These lists contain the coordinates of the points that form the Poincaré section.

Once again, plot the whole solution in blue and the last 5 periods in red.

Remark: have a look at the Numpy slicing tutorial

# POINCARE SECTION
# xp = # COMPLETE
# dotxp =  # COMPLETE

# plt.figure()
# plt.scatter(x= ,y= ,color= , marker= , s = ,label = "Poincaré Section")
# plt.scatter(x= ,y= ,color= , marker= , s = ,label = "Attractors")
# plt.grid()
# plt.legend()
# plt.xlabel("Position $x/x_{w}$")
# plt.ylabel("Speed, $\dot x / {\omega_d x_{w}}$")
# plt.show()
# plt.close("all")

The Poincaré section indicates that the trajectory of the system in the phase plane is a convergence to one (or more) particular points called attractors. Change the values of $Y_0$ and try to find different attractors.

Hint: try these start points

Y0 = np.array([-4.0 * xw, 3.0 * xw * w0])
Y0 = np.array([-4.0 * xw, 5.0 * xw * w0])
Y0 = np.array([-3.0 * xw, 4.0 * xw * w0])
Y0 = np.array([-3.0 * xw, 5.0 * xw * w0])
Y0 = np.array([-7.0 * xw, 20.0 * xw * w0])

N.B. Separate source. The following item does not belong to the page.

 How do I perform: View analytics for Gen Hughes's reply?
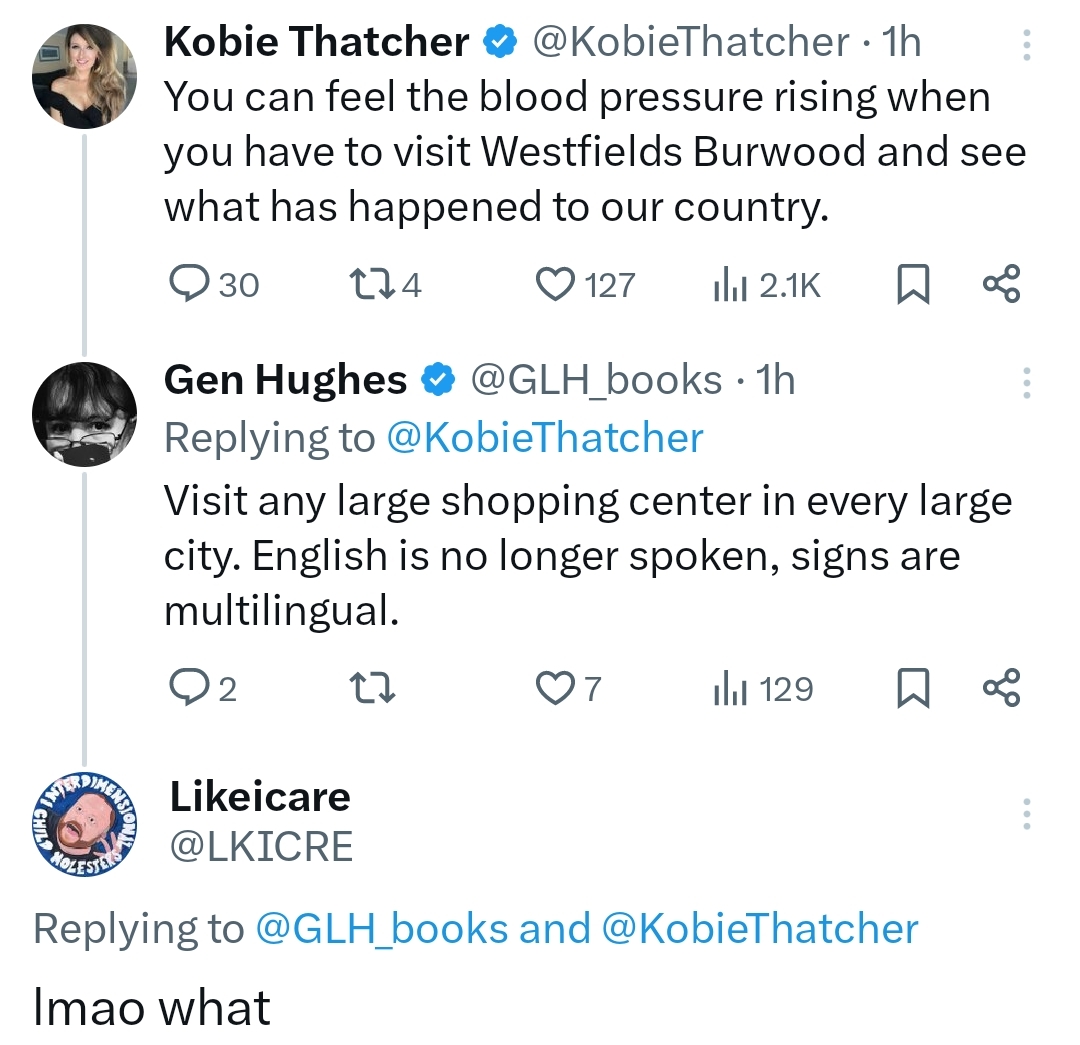726,689
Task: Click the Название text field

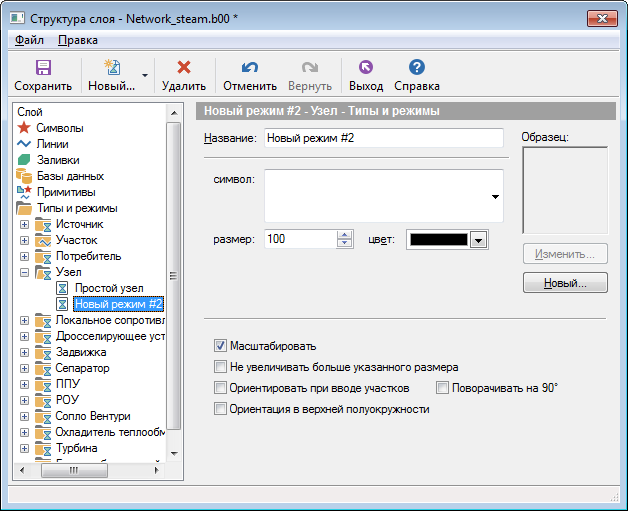Action: point(383,138)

Note: write down a list of the attractors that you have found, you will used them in the next part.

attractors = []  # A LIST OF ATTRACTORS

Bonus Question:

How would you explain that the system can converge towards multiple attractors at the same time ?

Answers:

Part 4: Chaos and strange attractor#

We now propose to study the system using a different excitation frequency. In this case, you will observe that the Poincaré section does not always converge to a point: it may instead converge to a surface called a strange attractor.

Make this strange attractor obvious by drawing the Poincaré sections.

To do so, reuse the methods and tools introduced in this tutorial, but apply them to the new set of parameters given below.

# NT =  # NUMBER OF EXCITATION PERIODS
# NF =  # FRAMES PER EXCITATION PERIODS
fd = 25.0  # Hertz
omegad = 2.0 * pi * fd
Td = fd**-1  # EXCITATION FREQUENCY

# CODE HERE

# plt.figure()
# plt.scatter(x= ,y= ,color= , marker= , s = ,label = "Poincaré Section")
# plt.scatter(x= ,y= ,color= , marker= , s = ,label = "Attractors")
# plt.grid()
# plt.xlabel("Position $x/x_{w}$")
# plt.ylabel("Speed, $\dot x / {\omega_d x_{w}}$")
# plt.show()